Excerpt to read:
Current Waterway Use in Europe

The share of inland waterway shipping in cargo carriages in Poland, Belarus and Ukraine is significantly lower than the EU average. The mean EU-wide use of such inland navigation makes up 6.7 percent of freight transport, compared with 75 percent road and 17 percent rail.[11] In Belarus inland water navigation makes up 0.96 percent of cargo transported, at four million tons of freight, compared with 40.85 percent road and 29.71 percent rail. In Ukraine the amount of cargo transported by inland waterways is 0.23 percent (68 percent road, 24 percent rail), and in Poland 0.38 percent (75 percent road, 12 percent rail).

Data extract:
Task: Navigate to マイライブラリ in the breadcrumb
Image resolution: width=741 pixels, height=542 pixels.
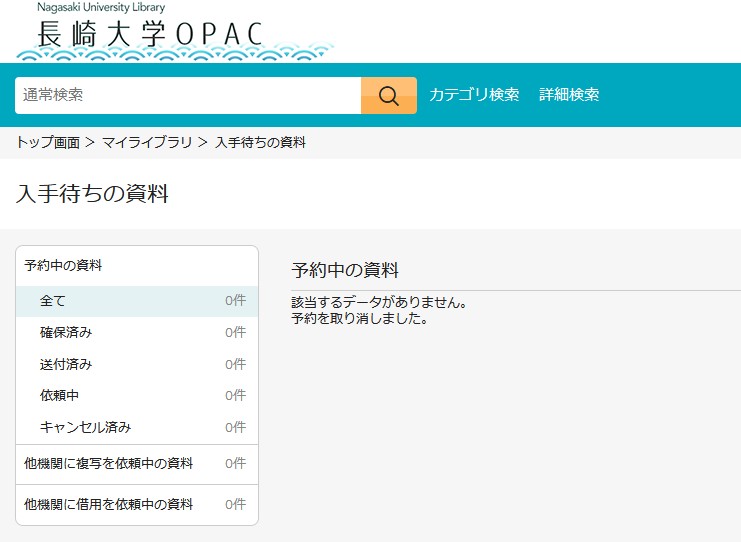Action: (x=147, y=143)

Directions:
1) Write out the part of the excerpt on waterway use that opens with the words containing "The share of" and closes with "12 percent rail).".
2) In the excerpt on waterway use, how many tons of freight are transported by inland water navigation in Belarus?
3) Using the excerpt on waterway use, decide whether each statement agrees with it. Answer yes or no, and quote the deciding words. (a) Road transport accounts for 68 percent of cargo in Ukraine. (b) Across the EU, inland navigation averages 6.7 percent of freight transport. (c) Inland waterway shipping in Poland, Belarus and Ukraine has a higher share than the EU average.
The listing was taken from a different source than the excerpt on waterway use.

Responses to the tasks:
1)
The share of inland waterway shipping in cargo carriages in Poland, Belarus and Ukraine is significantly lower than the EU average. The mean EU-wide use of such inland navigation makes up 6.7 percent of freight transport, compared with 75 percent road and 17 percent rail.[11] In Belarus inland water navigation makes up 0.96 percent of cargo transported, at four million tons of freight, compared with 40.85 percent road and 29.71 percent rail. In Ukraine the amount of cargo transported by inland waterways is 0.23 percent (68 percent road, 24 percent rail), and in Poland 0.38 percent (75 percent road, 12 percent rail).

2) Four million tons.

3)
(a) Yes: "(68 percent road, 24 percent rail)"
(b) Yes: "The mean EU-wide use of such inland navigation makes up 6.7 percent of freight transport"
(c) No: "significantly lower than the EU average"